Translate the following into First Order Language by using predicates Number, Larger, Odd, Prime and the constant symbol 2:

"There is a number which is larger than every other number"

Solution:

"$\displaystyle \exists x (Number(x) \wedge \forall y (Number(y) \to Larger(x,y)))$

where Larger(x,y) means x is larger than y."

Is this really correct? I would like to add "$\displaystyle \wedge$ ~(x=y)" in front of the conditional. Does the above given answer not imply that x is larger than every other number AND also that it is larger than itself (or at least that some number is larger than itself)?

If it is true for all objects y, then it should also be true when y refers to the same object as x.

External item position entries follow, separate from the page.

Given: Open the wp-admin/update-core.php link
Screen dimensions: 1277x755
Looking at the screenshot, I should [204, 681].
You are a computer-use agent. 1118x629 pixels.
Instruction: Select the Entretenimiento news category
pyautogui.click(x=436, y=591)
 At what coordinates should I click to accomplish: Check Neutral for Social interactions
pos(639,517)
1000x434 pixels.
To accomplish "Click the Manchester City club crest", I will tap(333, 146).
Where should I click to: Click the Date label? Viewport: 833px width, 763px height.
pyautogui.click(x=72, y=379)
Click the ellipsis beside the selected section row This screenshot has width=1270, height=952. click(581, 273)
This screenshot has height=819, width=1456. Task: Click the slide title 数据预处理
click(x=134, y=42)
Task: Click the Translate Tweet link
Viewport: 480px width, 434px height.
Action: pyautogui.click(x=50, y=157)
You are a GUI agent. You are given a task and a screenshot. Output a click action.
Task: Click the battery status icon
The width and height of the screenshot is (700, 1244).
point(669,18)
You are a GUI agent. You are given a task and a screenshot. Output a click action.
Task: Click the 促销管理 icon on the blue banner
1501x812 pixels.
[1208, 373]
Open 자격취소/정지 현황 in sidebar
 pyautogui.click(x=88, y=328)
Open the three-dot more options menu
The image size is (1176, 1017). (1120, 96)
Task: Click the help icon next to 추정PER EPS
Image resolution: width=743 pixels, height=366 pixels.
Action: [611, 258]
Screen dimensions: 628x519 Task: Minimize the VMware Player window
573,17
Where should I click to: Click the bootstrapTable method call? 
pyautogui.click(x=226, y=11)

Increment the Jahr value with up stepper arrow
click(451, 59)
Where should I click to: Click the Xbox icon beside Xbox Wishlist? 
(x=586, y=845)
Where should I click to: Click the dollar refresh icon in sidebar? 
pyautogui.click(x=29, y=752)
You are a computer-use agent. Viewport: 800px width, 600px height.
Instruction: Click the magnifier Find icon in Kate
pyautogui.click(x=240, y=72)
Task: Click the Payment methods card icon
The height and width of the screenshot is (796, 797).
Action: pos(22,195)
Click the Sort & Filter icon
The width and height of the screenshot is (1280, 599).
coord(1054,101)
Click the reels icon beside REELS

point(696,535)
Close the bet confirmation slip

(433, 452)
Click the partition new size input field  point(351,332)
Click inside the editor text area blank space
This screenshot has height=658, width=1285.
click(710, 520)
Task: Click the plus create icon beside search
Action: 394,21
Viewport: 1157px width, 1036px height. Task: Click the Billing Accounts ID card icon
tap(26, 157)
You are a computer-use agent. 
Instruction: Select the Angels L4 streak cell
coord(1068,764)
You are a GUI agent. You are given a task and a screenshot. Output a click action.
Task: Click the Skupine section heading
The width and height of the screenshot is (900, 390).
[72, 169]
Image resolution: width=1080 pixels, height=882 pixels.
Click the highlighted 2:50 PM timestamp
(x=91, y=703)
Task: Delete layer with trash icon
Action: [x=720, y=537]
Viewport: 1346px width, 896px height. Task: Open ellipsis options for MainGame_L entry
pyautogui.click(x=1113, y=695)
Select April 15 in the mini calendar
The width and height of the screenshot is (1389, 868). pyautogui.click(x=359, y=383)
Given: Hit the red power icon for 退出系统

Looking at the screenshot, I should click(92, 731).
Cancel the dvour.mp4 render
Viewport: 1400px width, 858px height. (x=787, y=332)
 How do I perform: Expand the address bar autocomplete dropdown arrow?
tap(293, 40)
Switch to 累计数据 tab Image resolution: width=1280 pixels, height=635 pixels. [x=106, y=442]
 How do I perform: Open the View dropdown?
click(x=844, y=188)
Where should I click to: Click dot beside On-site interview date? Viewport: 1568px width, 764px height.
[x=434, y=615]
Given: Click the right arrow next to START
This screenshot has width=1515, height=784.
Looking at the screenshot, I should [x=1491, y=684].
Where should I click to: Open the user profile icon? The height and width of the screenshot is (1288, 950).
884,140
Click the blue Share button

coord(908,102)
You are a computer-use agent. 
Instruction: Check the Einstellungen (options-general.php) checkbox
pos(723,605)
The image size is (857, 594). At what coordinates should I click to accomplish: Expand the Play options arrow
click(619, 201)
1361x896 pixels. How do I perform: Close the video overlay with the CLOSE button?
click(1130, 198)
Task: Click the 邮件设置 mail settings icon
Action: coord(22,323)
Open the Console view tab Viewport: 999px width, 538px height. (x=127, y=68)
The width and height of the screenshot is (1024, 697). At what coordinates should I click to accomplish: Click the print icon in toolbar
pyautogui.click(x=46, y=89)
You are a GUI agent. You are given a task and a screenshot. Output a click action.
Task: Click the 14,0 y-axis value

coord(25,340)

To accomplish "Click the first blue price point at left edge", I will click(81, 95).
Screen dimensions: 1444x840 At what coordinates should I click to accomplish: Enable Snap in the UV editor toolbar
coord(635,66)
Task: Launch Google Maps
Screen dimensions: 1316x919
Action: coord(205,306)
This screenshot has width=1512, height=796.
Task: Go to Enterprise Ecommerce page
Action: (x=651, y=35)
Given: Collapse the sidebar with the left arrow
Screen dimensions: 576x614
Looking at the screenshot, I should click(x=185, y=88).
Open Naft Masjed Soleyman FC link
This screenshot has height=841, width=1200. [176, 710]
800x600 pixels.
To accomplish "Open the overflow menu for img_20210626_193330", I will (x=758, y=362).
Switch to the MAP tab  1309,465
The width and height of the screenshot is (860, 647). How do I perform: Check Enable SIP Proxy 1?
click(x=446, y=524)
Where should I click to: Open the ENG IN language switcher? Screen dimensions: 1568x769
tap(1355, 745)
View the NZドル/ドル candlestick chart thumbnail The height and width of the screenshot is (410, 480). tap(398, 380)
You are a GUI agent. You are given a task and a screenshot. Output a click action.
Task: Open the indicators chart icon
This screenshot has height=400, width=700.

To me this principle seems obvious. Applicated:

Another exercise/solution from the same source states that one cannot prove ~$\displaystyle \exists x \forall y R(y,x)$ from a set of premises, including ~$\displaystyle \exists x R(x,x)$. I believe the conclusion is provable using only this premise;

1. ~$\displaystyle \exists x R(x,x)$

2. x $\displaystyle \exists x \forall y R(y,x)$ assumption towards contradiction

3. xx [a] $\displaystyle \forall y R(y,a)$assumption towards $\displaystyle \exists$ elimination

4. xx R(a,a) $\displaystyle \forall elimination 3$

5. xx $\displaystyle \exists x R(x,x)$ $\displaystyle \exists introduction 4$

6. x$\displaystyle \exists x R(x,x$) $\displaystyle \exists elimination 2, 3-5$

7. xContradiction Contradiction intro 1,6

8. ~$\displaystyle \exists x \forall y R(y,x)$ ~ intro 2-7

Help is much appreciated, I feel quite puzzled about this since the given solutions to the exercises contradict my reasoning and the proof...

Thanks in advance!